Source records

>>>>

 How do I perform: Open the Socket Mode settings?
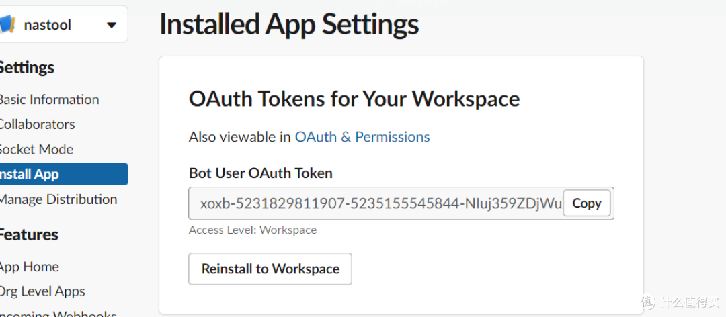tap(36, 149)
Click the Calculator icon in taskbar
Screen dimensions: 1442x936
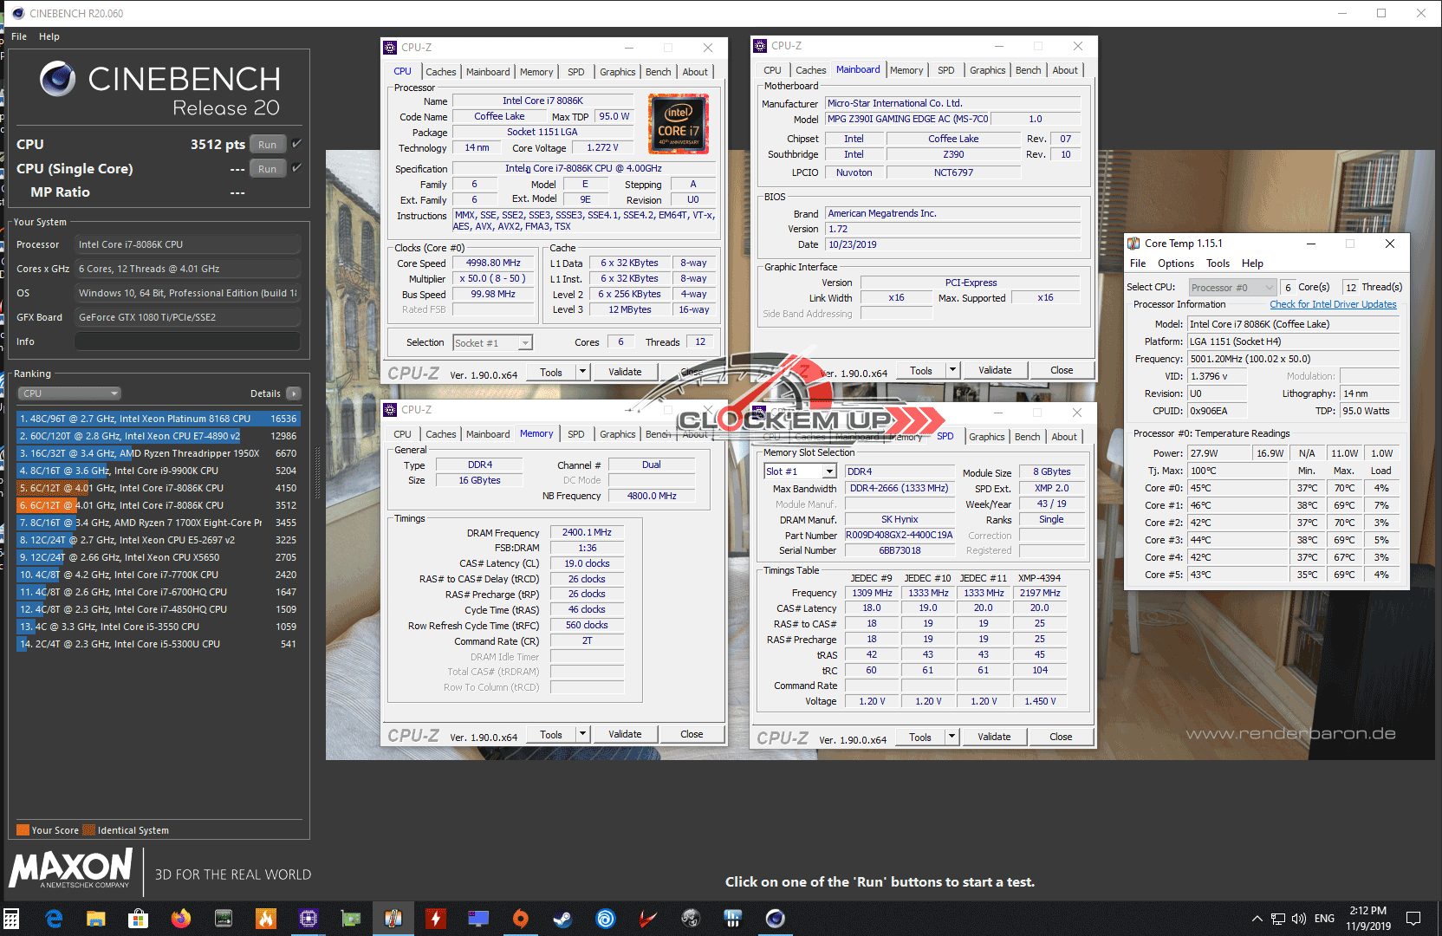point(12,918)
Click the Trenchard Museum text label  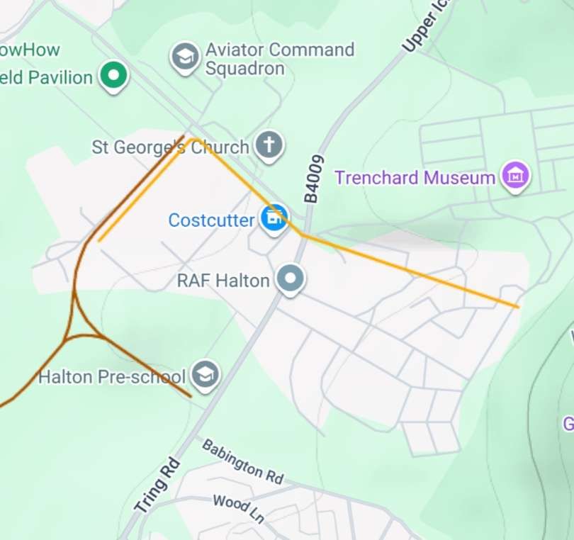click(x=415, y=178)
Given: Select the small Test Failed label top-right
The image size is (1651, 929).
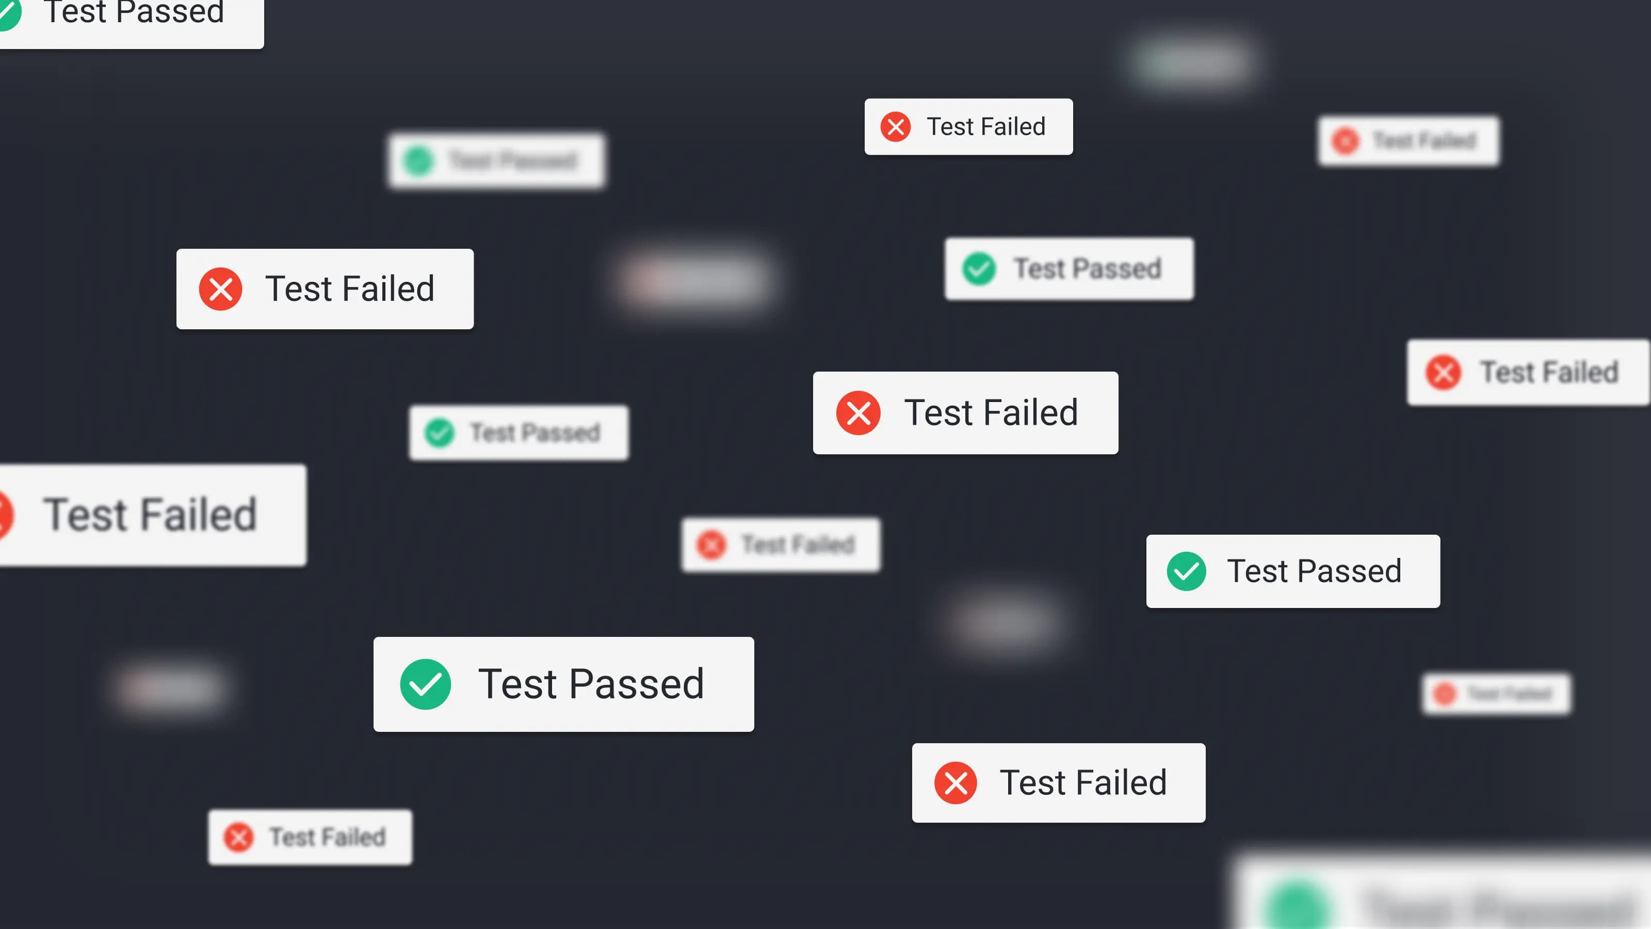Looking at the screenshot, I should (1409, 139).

<<<<

● Work task: Nothing but the lines from the one holding "Given: Select the" through the last line of the entries should be written out, exactly and inclusively, minus the pictures.

● Solution to this exercise:
Given: Select the small Test Failed label top-right
The image size is (1651, 929).
Looking at the screenshot, I should (1409, 139).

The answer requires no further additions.